I know you get this and that’s why you and I can have a conversation about this stuff even when I have some uber-reaction to some little things you said. There is always more going on than we’re aware of. I love your style and I’m grateful for our friendship.
Thanks, man,
C
I would add that another hallmark of the 21st century is abstracting the idea of “relationship” from anything like commitment, loyalty, obedience, etc. To love Christ is to follow His commandments. To be in relationship with Christ is to follow Him, even to the cross. I think anything less and you can rightly question if you are following Jesus or admiring Jesus while following your own desires (whether they be for self, family, wealth, etc.). I think that’s what Jesus meant when He said no one can serve two masters. And in Gethsemane, even though Jesus was hurting, struggling, and wished the cup be taken from Him, He still put His Father’s will before His own.
We’re really breaking this one down (very good and necessary). Yes, you cannot separate discipleship from obedience, marriage from fidelity, honey from sweet, etc. But it’s the order of things that becomes so critical to our understanding of grace and discipleship. My obedience to Christ and my fidelity to my wife is the “fruit” and not the “root” of the relationship. Isn’t that what Jesus means when he says, “I am the vine; you are the branches. Whoever abides in me and I in him, he it is that bears much fruit.” Jn.15:5 Isn’t our obedience, and for that matter our “love”, rooted and derived from in Love Himself – “without me you can do nothing”?
Why strain to make this point? I don’t know about you but for every person that I have encountered who is guilty of “cheap grace”, I have encountered ten who are still laboring under the notion (at least a ‘practical knowledge’) that their obedience, or lack there of, is the root and foundation of their relationship to God. As P.M. likes to say, “Our relationship with God (love, forgiveness, justification) is not a ‘goal’ but a sure foundation.
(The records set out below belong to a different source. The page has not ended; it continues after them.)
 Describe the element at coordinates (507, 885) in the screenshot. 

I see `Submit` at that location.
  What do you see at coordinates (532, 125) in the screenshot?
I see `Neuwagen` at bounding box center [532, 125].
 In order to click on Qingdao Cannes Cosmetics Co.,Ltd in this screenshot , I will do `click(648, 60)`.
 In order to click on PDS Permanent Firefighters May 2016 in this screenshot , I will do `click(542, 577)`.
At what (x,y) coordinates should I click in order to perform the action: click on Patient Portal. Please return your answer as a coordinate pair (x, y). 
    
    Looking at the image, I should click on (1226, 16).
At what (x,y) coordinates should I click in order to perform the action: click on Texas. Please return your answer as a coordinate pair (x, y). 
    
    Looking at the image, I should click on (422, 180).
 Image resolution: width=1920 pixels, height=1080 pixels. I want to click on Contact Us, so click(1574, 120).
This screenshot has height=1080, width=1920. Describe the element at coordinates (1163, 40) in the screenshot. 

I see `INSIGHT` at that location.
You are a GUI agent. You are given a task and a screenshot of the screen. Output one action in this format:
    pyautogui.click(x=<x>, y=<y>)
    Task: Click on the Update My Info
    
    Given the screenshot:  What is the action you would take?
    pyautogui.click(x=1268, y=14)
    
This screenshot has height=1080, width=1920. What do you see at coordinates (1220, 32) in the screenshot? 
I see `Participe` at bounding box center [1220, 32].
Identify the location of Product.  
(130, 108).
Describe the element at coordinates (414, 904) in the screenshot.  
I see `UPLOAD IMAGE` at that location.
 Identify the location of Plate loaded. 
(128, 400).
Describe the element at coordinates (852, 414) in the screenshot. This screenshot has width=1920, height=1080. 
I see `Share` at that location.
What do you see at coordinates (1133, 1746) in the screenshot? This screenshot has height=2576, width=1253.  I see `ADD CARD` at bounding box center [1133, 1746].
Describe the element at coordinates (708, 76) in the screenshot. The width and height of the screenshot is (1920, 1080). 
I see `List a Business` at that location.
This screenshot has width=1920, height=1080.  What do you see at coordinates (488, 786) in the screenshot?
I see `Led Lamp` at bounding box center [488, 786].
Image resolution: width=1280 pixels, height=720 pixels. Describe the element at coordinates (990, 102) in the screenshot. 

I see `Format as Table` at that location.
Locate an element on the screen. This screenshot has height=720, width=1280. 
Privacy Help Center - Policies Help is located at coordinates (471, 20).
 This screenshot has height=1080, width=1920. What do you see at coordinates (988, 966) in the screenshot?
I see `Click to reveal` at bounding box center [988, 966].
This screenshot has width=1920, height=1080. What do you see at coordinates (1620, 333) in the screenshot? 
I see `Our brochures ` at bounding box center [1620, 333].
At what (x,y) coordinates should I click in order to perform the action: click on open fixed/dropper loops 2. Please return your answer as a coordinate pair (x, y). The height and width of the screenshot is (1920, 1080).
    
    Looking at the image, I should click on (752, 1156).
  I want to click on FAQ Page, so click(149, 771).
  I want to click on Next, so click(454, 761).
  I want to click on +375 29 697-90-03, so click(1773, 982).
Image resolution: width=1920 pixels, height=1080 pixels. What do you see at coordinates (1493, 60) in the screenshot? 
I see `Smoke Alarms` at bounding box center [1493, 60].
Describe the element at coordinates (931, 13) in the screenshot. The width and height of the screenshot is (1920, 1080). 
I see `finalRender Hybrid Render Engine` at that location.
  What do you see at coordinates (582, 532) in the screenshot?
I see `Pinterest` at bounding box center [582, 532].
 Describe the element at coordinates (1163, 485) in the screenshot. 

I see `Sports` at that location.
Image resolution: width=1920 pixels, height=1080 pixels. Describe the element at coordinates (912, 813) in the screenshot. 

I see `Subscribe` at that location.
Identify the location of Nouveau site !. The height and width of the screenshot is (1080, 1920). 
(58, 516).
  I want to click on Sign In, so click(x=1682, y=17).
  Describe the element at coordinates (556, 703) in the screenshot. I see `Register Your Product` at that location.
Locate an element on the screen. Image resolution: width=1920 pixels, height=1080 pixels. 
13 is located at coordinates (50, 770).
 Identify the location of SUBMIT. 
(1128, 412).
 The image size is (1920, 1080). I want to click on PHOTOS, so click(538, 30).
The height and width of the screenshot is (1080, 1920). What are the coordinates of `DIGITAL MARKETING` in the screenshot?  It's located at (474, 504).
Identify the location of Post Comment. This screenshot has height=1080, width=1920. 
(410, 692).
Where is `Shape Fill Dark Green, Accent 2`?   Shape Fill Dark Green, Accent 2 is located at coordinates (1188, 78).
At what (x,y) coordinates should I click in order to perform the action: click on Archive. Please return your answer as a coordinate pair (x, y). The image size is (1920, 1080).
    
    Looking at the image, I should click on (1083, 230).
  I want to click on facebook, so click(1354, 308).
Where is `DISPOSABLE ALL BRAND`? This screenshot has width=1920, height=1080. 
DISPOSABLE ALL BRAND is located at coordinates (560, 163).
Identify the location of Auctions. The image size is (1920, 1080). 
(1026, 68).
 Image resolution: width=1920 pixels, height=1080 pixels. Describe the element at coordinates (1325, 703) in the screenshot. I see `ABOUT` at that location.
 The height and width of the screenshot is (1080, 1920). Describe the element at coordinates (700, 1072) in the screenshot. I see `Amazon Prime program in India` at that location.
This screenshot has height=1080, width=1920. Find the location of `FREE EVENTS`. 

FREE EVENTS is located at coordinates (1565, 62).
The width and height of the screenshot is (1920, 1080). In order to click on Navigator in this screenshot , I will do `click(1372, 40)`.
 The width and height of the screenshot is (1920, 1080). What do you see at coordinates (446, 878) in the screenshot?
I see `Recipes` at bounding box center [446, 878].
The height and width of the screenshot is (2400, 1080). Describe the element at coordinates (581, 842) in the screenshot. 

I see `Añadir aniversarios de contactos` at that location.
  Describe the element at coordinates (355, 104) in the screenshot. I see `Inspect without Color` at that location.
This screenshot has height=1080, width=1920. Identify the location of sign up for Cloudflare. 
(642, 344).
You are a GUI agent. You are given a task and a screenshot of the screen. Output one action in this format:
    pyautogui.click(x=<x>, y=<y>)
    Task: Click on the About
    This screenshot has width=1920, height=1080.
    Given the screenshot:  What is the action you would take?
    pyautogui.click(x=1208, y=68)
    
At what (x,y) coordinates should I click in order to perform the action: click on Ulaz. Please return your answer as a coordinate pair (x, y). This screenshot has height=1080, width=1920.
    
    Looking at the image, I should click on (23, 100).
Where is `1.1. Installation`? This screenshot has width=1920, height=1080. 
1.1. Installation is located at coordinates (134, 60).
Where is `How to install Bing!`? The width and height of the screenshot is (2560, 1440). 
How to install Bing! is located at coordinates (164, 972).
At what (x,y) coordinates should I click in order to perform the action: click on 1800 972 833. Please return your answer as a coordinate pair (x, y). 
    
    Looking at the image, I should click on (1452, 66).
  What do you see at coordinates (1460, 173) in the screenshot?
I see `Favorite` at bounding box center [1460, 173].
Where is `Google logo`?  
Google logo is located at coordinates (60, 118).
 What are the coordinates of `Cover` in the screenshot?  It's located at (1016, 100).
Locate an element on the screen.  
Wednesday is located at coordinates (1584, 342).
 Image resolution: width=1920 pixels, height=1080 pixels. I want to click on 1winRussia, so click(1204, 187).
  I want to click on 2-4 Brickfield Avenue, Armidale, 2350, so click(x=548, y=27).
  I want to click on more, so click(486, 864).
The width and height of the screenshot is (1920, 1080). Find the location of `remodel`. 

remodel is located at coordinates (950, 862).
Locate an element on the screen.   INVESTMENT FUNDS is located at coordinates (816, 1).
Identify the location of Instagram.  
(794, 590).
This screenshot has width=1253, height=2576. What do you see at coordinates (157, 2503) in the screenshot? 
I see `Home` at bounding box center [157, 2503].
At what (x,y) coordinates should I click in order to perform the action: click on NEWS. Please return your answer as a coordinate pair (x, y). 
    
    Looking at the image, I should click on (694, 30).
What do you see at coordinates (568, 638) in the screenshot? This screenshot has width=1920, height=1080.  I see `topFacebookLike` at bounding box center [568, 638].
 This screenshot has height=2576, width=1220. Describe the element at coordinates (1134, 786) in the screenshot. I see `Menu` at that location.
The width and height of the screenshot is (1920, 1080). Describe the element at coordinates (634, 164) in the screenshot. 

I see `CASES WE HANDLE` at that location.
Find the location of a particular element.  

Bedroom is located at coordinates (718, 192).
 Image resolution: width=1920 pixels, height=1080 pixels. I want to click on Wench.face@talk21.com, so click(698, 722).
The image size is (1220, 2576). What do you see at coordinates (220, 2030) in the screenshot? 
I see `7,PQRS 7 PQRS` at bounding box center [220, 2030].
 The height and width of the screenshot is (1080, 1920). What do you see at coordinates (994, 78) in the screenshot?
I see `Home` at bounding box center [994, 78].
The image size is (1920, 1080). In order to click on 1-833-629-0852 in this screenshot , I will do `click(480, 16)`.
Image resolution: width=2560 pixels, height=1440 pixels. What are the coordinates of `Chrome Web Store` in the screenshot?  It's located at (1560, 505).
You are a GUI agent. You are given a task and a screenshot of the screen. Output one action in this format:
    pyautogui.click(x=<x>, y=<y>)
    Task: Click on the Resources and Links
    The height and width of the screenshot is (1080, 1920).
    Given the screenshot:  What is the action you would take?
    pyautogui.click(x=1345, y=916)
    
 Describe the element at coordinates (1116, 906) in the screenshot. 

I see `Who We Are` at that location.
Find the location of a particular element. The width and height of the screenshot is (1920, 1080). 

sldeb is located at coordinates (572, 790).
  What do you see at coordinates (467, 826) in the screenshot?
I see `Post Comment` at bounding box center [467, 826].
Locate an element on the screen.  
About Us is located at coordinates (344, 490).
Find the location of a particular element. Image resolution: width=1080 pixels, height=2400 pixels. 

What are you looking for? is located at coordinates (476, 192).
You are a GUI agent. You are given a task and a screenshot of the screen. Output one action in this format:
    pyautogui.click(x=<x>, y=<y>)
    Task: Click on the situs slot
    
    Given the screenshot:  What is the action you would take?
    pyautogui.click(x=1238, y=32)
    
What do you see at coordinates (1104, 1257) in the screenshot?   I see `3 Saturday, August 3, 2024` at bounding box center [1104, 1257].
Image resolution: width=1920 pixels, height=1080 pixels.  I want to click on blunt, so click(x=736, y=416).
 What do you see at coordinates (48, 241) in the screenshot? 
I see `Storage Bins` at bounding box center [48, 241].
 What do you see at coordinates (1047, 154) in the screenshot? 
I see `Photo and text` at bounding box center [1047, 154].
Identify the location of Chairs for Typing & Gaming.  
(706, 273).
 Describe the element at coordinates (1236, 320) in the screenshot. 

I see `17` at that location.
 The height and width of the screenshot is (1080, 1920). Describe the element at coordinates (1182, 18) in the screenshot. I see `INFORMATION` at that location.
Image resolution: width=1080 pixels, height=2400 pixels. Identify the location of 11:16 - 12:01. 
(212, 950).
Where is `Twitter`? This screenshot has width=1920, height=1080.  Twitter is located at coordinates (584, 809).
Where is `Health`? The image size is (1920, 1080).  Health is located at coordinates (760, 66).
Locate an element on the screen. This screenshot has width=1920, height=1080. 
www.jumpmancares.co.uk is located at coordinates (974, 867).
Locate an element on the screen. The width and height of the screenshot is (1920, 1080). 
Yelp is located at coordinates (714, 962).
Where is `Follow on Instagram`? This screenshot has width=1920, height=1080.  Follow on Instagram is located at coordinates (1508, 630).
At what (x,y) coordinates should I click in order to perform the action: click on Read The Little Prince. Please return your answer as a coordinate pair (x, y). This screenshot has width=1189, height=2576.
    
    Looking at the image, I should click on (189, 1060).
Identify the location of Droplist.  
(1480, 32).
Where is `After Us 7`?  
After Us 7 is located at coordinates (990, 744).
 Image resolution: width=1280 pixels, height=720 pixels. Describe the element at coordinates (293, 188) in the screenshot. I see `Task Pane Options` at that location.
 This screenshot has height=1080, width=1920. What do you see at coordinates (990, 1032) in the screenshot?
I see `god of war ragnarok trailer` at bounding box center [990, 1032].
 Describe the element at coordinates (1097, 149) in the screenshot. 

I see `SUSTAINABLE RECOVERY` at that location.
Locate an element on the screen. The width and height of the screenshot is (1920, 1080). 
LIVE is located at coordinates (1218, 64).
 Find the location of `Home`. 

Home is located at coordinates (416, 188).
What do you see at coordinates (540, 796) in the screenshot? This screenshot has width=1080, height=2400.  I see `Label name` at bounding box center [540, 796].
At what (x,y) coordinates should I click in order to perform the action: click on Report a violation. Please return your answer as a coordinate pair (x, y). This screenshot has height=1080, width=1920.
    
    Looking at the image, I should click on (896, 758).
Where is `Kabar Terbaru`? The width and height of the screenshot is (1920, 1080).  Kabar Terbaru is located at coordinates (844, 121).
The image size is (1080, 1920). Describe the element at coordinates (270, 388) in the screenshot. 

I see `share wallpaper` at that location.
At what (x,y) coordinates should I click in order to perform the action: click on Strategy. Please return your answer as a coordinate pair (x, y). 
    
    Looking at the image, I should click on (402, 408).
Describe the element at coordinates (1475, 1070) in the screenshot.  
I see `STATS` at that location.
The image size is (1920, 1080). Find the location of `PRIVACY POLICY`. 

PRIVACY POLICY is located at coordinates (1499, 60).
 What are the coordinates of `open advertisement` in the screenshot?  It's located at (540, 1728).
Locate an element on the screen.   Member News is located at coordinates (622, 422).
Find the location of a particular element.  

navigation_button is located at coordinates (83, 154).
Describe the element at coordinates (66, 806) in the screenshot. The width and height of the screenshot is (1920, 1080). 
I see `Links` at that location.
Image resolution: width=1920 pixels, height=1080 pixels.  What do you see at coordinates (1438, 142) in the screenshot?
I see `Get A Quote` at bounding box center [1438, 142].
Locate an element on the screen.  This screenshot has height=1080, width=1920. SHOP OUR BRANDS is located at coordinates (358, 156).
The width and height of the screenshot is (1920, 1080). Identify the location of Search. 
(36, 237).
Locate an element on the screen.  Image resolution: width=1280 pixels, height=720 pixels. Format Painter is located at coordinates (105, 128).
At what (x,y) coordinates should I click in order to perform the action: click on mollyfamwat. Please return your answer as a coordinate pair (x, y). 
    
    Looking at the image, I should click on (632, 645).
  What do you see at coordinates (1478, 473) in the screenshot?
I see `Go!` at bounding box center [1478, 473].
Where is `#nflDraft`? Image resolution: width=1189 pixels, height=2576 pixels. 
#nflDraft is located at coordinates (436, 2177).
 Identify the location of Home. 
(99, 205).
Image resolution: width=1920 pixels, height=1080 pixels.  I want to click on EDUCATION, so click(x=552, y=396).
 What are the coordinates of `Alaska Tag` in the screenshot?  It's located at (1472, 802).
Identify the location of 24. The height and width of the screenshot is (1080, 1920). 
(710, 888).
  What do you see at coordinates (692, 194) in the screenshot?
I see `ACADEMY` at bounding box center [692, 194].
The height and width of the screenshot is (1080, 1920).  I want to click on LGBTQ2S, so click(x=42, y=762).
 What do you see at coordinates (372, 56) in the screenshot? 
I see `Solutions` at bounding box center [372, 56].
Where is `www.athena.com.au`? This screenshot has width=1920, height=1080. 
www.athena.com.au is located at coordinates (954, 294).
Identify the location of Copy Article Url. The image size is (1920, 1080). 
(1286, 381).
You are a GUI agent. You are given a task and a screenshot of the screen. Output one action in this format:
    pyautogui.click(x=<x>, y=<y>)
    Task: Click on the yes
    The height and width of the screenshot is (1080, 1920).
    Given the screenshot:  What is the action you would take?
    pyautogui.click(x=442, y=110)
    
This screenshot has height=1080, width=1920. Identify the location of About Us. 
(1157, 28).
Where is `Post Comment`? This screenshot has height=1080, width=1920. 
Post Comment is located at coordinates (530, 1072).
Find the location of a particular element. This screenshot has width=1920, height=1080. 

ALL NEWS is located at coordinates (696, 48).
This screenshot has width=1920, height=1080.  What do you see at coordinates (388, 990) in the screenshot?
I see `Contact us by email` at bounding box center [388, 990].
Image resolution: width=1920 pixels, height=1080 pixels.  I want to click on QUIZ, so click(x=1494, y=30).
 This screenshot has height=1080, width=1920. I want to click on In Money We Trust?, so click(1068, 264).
Again, I think we are really close here – obedience cannot be separated from devotion, “If you keep my commandments, you will abide in my love . . .” Jn.15:10. People commonly and mistakenly read that as if Christ says, “If you obey me, then I will love you” – but again “the order” is the issue. He says what he says in verse 10 about “obedience” only after saying, “As the Father has loved me, so have I loved you. Abide in my love.”v9 Though they are intricately related we must constantly remind ourselves and each other of the blessed truth that obedience is the “fruit” and not the “root” of a loving relationship – at least our relationship with God.
Great dialog,
C
I think that’s why it struck you wrong, I wasn’t commenting on the order… I’m not trying to reverse the order or say in the slightest that our obedience is the basis of the relationship. The quote and my comments have little to do with salvation, but with the compartmentalizing of faith – Jesus is Lord of this area, but I’m still lord of that. As for me, I wouldn’t connect it to salvation though I can’t speak for that guy. Though I read him as saying that the church is called to be broken, not that we have a “false” or unsaved church.
That makes sense. It seems like we were talking about two sides of the “bar-ditch”. On the one side you have compartmentalized “cheap grace”, and on the other side “performance driven” Christianity. Thanks for a great dialog.